Sunday, December 02, 2007


I once read somewhere (okay it was a Sidney Sheldon novel) that the word 'IF' is a two letter word for futility. I've always remembered that line and when I think about it the next thing I hear in my head are the words "two roads diverged in a wood, and I, took the road less traveled by, and that has made all the difference". Gotta love Robert Frost (who would ever use the word 'gotta' in the same sentence as Robert Frost?!). It's human nature to wonder what life would be if the choices and decisions you made were different.

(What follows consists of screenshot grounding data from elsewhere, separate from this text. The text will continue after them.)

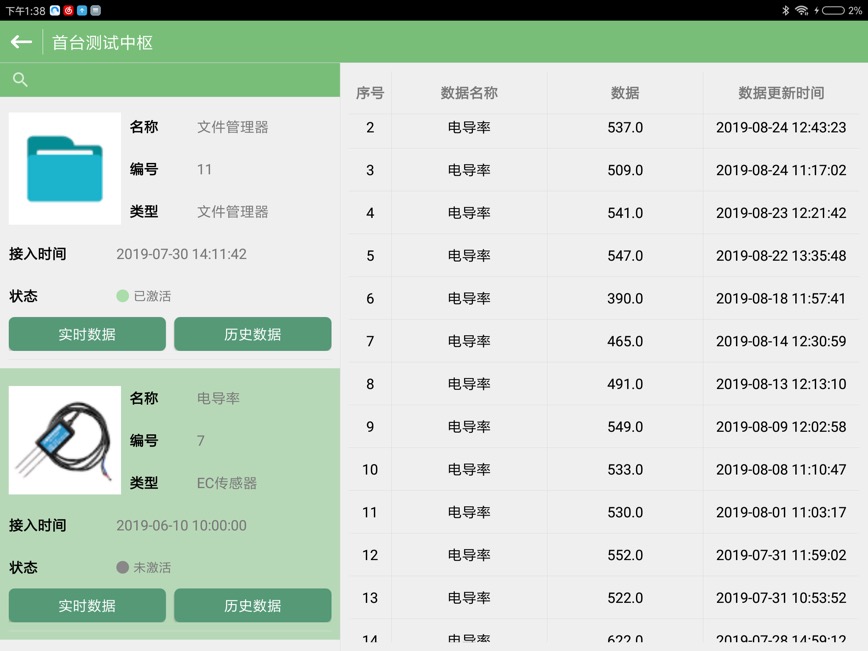Focus the device search input field
The width and height of the screenshot is (868, 651).
pyautogui.click(x=180, y=80)
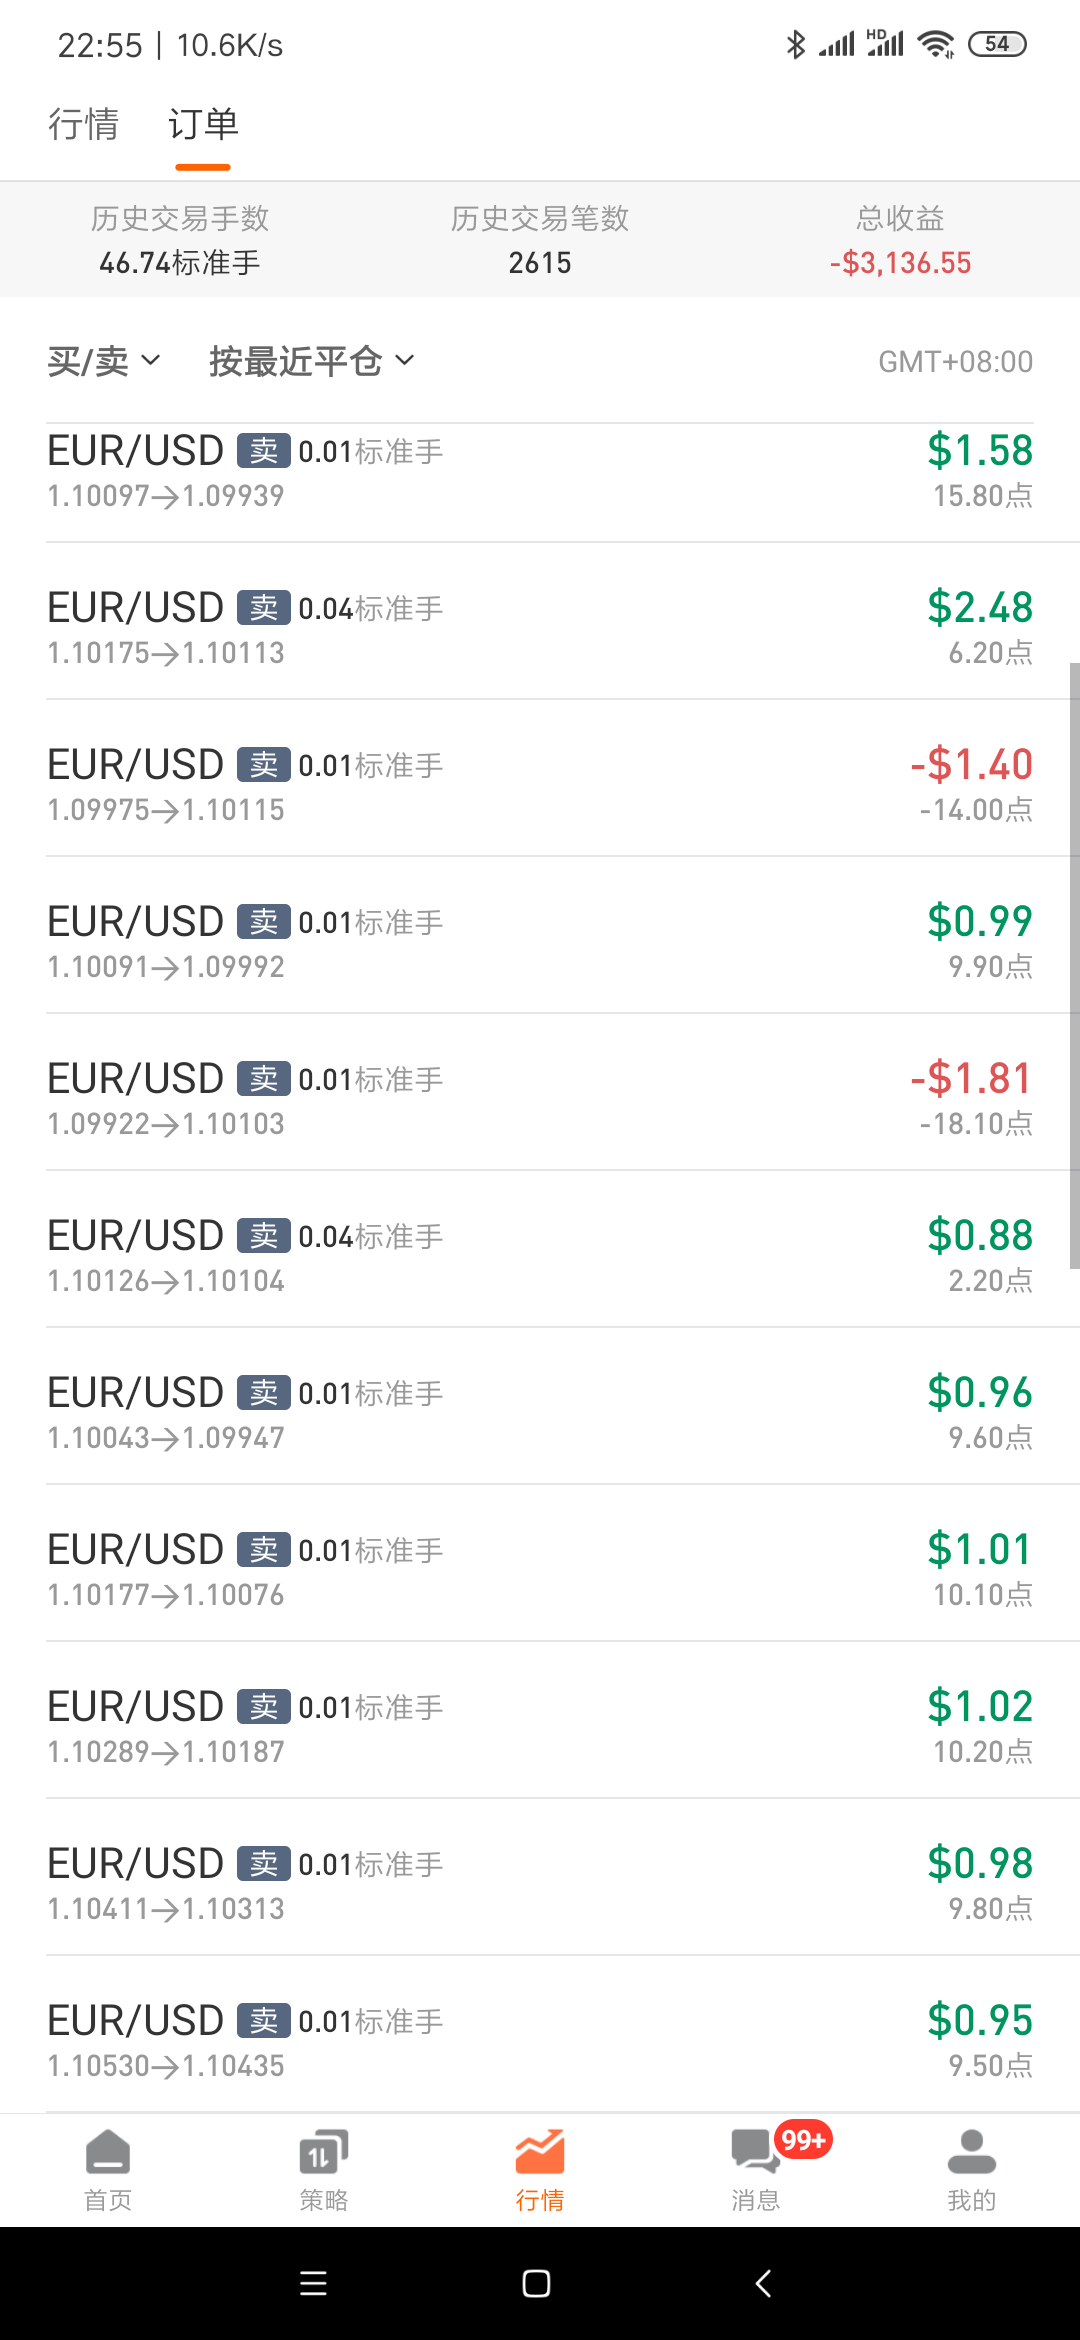Image resolution: width=1080 pixels, height=2340 pixels.
Task: Click the GMT+08:00 timezone label
Action: click(x=955, y=361)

I think about it now and again, but less as I get older. I usually think about it when that nagging word 'if' comes up in conversation. It's almost more scary to me rather than exciting to think how different my life would be. You can look at almost anything in any way and if it had been even slightly modified the place you are sitting right now would be different. You can break it down to a minute detail or a significant occurence that would have altered your world--and the people in it.

I tend to think more about choices I make now and what will be--more than I think back about what might have been...that is, until it comes up again in conversation. IF it does. hahaha : )

Wednesday, August 22, 2007

What are words for?

Words words words. People say them, write them (hell, I'm blogging for God's sake!). I love words. I like words. I hear them, I say them, I write them. When it comes to love however, they are just words.

I heard this quote from the movie, 'Last Kiss' and I just loved it:

"Stop talking about love. Every asshole in the world says he loves somebody. It means nothing. It still doesn't mean anything. What you feel only matters to you. It's what you do to the people you say you love, that's what matters. It's the only thing that counts."

When it comes to love--talk is cheap. Words are cheap. Yeah, yeah, yeah, they can be powerful. But cheap.

Part of the reason I started blogging was because I was because I kept a journal for years. (Since I was about 11). Around 6 or 7 years ago my journal entries became fewer and fewer until I really stopped writing anything. Writing and journals are, for me, a way to get something out of my system. It is the reason most of my entries are around this time at night. I have something in my mind and it irks me until I vent it out.

So I write. Something, anything. I don't really care if people read it. It's really just another way to vent. It's cathartic.

When it comes to the way I interact and communicate with people, especially the ones I care for, words are important but in the end they are just letters strung together to make words to say something. Anything. I used to get all these words, words on paper, poems, letters...and yet, none of those people were truly ever there, present, in the moment. And none of them are in communication with me today. Flowery prose can be flattering but in the end it is bullshit.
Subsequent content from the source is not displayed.